Colorado River Water Users Association representatives deny there's discord at their table.
"Fifteen years of drought has tightened everything. But I don't see this as people are getting ready to fight," said Jeff Kightlinger, general manager of the Metropolitan Water District of Southern California. That agency is dealing with a double-whammy - drought on the Colorado River and more in the Sierra Nevada and Northern California.
Nevada Gov. Brian Sandoval will host Western Governors' Association counterparts from Colorado, Idaho, Montana, New Mexico, South Dakota, Utah, and Wyoming this weekend to consider several issues, including water. Two days of drought workshops follow.
"The motto is, we save the system as a whole," said Pat Mulroy, longtime general manager of the Southern Nevada Water Authority in Las Vegas and now a senior policy fellow with the Brookings Institution. "If we get into 'I'm going to win' and 'You're going to lose,' there won't be a winner."
But Wockner said Colorado, Wyoming, and Utah are considering dams and diversions in the mountains to capture water they are entitled to before it reaches the Colorado and flows to the deserts.
"Diversions extract water from the system," said Jack Schmidt, professor of watershed sciences at Utah State University. He just completed three years studying the Grand Canyon for the U.S. Geological Survey.

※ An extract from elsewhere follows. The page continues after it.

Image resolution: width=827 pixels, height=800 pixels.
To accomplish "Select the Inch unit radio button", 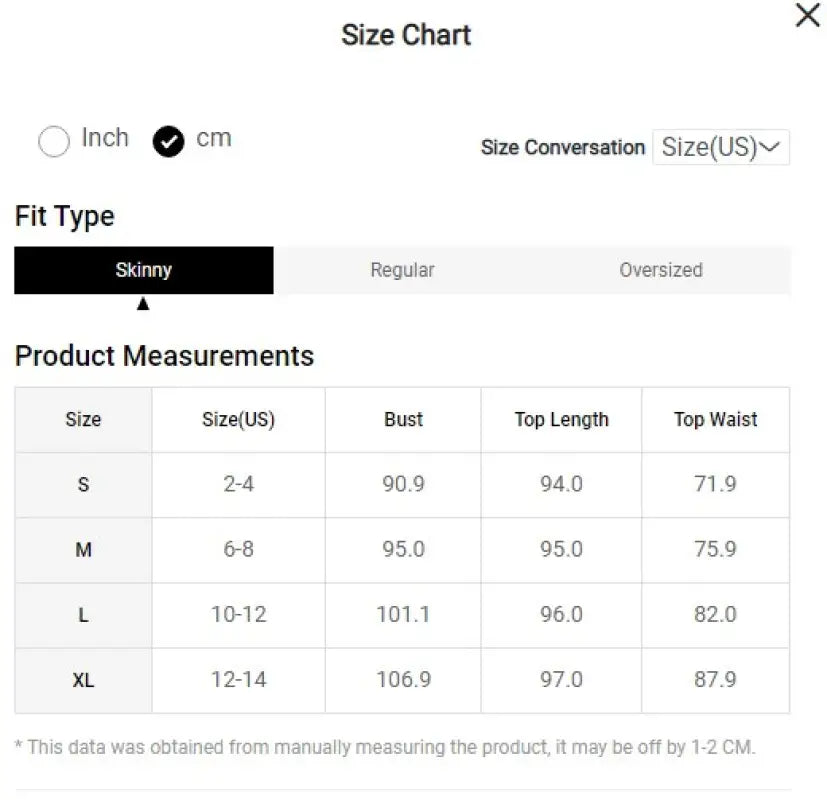I will click(x=54, y=141).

"More water use and more water retention in the upper basin means less water flowing through the Grand Canyon to the lower basin."
Schmidt referred to the Colorado River Compact of 1922 and other agreements to share water with Mexico.
"You could say that we decided how to divide the pie, but the pie is smaller than anybody thought," Schmidt said. "With climate change, it is even smaller than that."